◆ DIRECTIONS FOR THIS TASK ◆
Rescale the items starting with the line that contains "Where should I click to: Go" and going on through the line that contains "tap(111, 51)". Write those lines out again with the requests, multiplying every coordinate in the answers by 2.35 and rounding to whole numbers (halves up), and leave all other numbers as they are.

◆ SUPPLIED RECORDS ◆
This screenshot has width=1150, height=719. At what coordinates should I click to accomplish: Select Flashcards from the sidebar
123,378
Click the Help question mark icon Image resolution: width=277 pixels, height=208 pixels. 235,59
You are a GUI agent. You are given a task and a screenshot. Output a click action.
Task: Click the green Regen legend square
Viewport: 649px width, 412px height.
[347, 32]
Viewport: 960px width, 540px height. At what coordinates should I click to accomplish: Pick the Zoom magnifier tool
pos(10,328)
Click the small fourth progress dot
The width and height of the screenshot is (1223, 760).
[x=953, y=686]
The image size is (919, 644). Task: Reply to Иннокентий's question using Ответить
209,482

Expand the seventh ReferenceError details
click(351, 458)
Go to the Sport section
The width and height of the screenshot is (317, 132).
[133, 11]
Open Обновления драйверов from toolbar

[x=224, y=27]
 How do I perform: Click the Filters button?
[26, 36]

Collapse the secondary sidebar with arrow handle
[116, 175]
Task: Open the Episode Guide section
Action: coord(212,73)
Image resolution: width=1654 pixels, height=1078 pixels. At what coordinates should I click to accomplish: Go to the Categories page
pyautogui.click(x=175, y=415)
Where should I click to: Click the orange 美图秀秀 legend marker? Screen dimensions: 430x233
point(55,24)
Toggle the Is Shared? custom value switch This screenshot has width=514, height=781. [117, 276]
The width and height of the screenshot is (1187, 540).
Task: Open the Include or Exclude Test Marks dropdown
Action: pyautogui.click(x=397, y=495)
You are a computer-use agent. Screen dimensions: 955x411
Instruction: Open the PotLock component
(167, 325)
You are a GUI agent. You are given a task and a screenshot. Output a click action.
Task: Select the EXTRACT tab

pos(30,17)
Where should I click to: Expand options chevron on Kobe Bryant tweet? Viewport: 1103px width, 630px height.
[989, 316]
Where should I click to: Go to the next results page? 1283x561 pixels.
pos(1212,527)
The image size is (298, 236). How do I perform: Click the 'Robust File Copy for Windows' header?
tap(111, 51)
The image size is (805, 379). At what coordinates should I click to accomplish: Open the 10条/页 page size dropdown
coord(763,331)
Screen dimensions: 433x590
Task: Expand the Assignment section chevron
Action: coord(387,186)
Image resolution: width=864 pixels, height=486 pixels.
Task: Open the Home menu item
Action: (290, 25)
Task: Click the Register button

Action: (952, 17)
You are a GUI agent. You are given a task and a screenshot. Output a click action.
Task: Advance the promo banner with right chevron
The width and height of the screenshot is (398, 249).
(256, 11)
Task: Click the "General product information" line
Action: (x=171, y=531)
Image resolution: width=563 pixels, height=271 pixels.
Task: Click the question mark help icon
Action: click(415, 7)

◆ TASK OUTPUT ◆
Where should I click to: Go to the next results page? 1283x561 pixels.
pos(2848,1238)
The image size is (298, 236). How do I perform: Click the 'Robust File Copy for Windows' header?
tap(261, 120)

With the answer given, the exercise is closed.